The blast resounded in the nearby prayer hall of the Raphael Spanien High School as pupils were about to finish their morning prayers. "We heard a huge explosion, and the synagogue shook," says 13-year-old Elhanan Shabat. "We heard a lot of ambulances, but we finished our prayers. We saw so many vehicles. Everyone was in trauma.... We did not have regular classes today, we read psalms in class."
Shabat says his summer vacation starts Friday, "but I'm afraid to go out, to go to an amusement park, to go anywhere because of the attacks."
Dr. Jarbawi, the Bir Zeit professor, argues that beyond condemning such attacks, which the PA did Tuesday, there is little it can do to stop them. He says the Palestinian security forces have been largely destroyed by recent Israeli invasions. Tuesday, Israeli forces assassinated a leader of the Al Aqsa Brigades militia, part of daily activity in PA areas.
"If Arafat can control anything, it is only Ramallah. There is no security apparatus anymore. There is no geographic contiguity. We are under siege," he says. "They destroy our security forces, then blame us for not stopping attacks, and then somehow, the world buys this."
A senior Israeli official said in a briefing on Monday, that "Arafat does nothing to stop terror, and, in fact, we are witnessing a reconstruction of terror, which is why we are obliged from time to time to penetrate the PA areas." In light of Palestinian attacks against Jewish settlements and soldiers in the Gaza Strip, a large-scale incursion there remains a possibility, he said.
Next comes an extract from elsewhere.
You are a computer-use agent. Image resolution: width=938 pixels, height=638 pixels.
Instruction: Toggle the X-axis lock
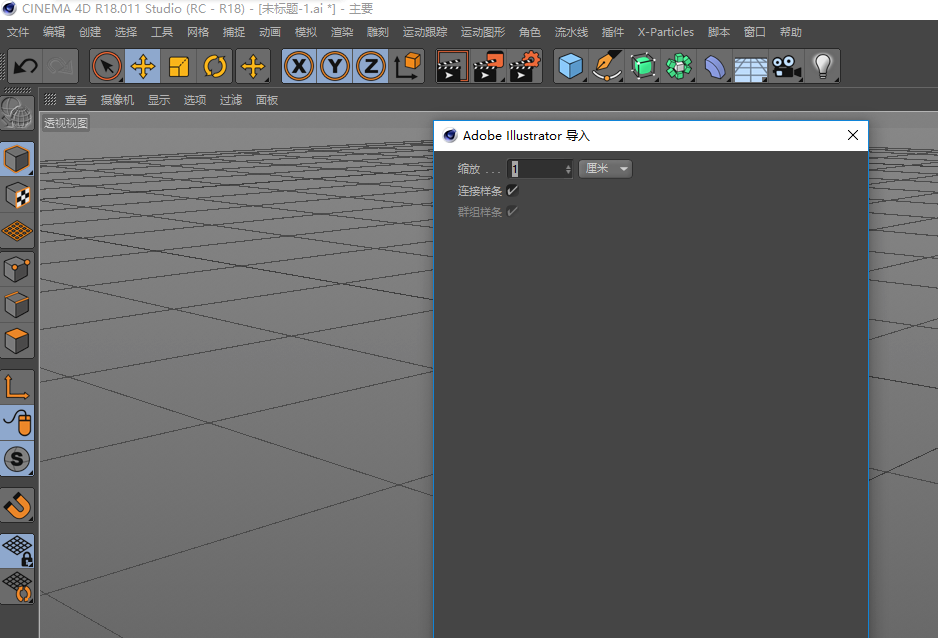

Gideon Samet, a columnist for the daily Ha'aretz, said Tuesday: "Sharon does not think that a military track and a diplomatic track can go together. And he is using this level of violence by the Palestinians to put off any diplomatic movement."
He predicted, however, that Tuesday's bombing might not influence Bush's speech. "I don't believe things hinge on just one event. It's even possible that in the long term this will strengthen those in the administration who think that the deepening violence and bloodshed has got to be stopped," Mr. Samet said.
Staff writer Howard LaFranchi contributed to this report from Washington.